Technology alone won’t improve safety. A big barrier is often people, especially middle managers who already carry heavy workloads and may hesitate to disrupt established routines.

This makes proactive change management critical. Lead with empathy, clear executive sponsorship, and consistent communication. Highlight how new systems improve workflows, reduce administrative burdens, and enhance worker safety.

Likewise, many younger employees expect digital tools in the workplace, regardless of industry. Modernization supports both recruitment and retention by signaling that both safety and innovation are core values.

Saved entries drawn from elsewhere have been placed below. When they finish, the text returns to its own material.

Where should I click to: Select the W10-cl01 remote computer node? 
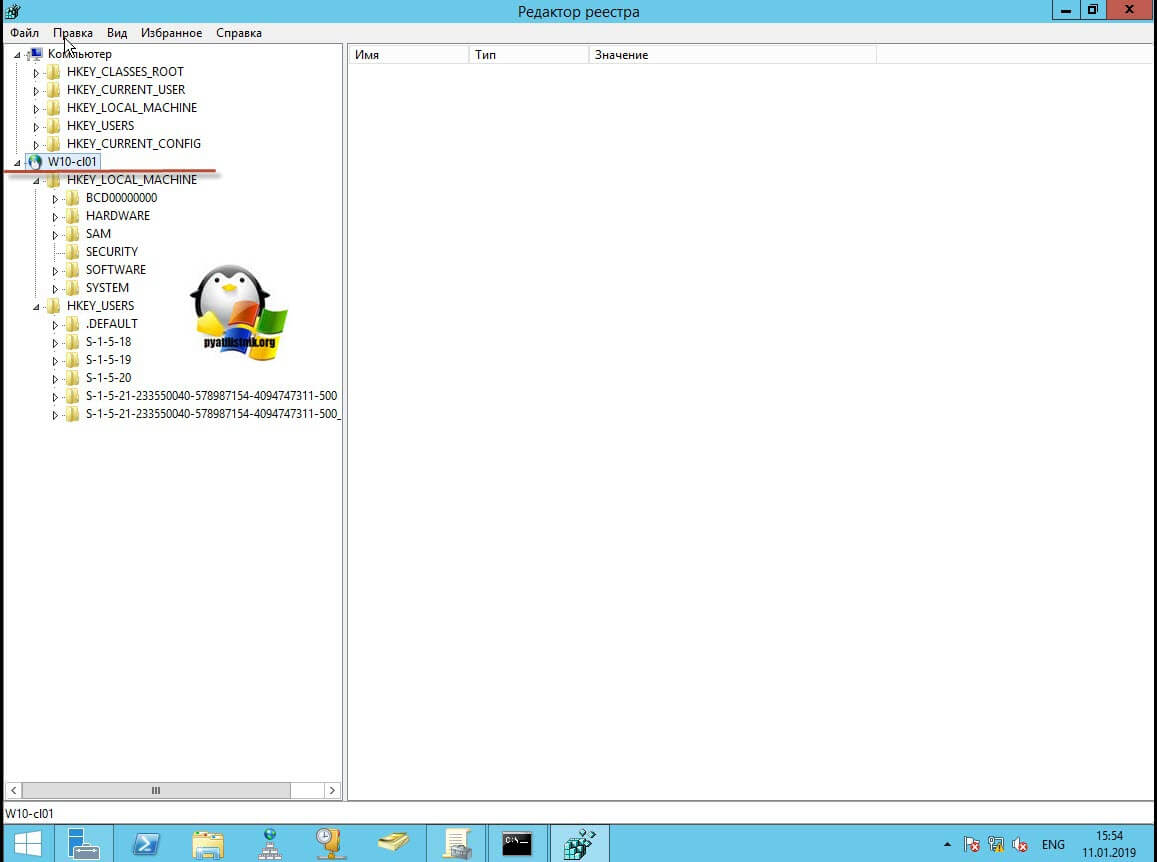click(72, 162)
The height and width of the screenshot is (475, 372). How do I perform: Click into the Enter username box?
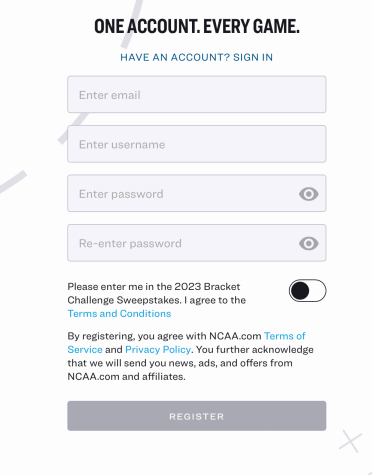197,144
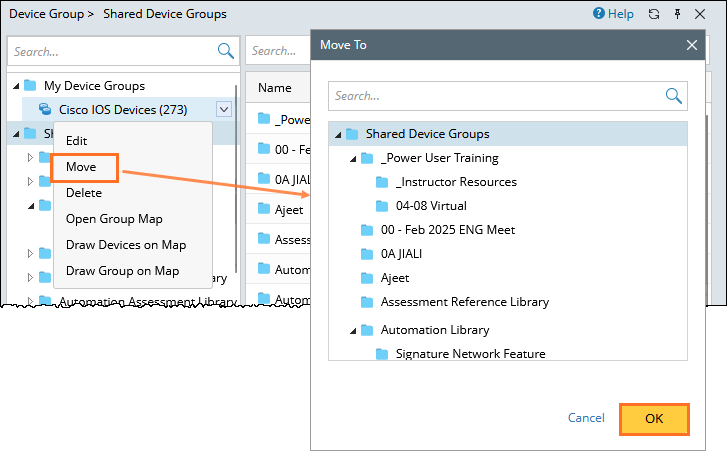Click the Help icon in header
Image resolution: width=727 pixels, height=451 pixels.
pos(599,14)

5. Build for long-term resilience.

Connected systems create a detailed record of safety performance. From overdue actions to trends in barrier impairments to near-miss reports, aggregated data reveals weak points before they become failures.

For example, trend analysis on overdue actions can prompt early interventions before compliance gaps widen. Spotting clusters of near misses can guide targeted training to prevent future incidents, whether that’s by employee segments or facility locations. An increase in overdue safety tasks might signal other resource constraints that need to be addressed as well.

The value extends beyond immediate fixes. Data-driven safety keeps your business agile so you can more effectively handle what’s next, whether it’s new regulations, workforce turnover, or industry shifts like the transition to clean energy.

Planning for safety is planning for resilience

There will never be a perfect moment to modernize safety. But delaying action — whether due to growth pressures or budget constraints — only raises the stakes. Real people are put at risk.

As you plan and allocate budget for the year ahead, make safety an integral part of your business strategy. Strong, connected safety systems are the backbone of resilience and growth.

Invest in them now to ensure you’re already prepared when it matters most.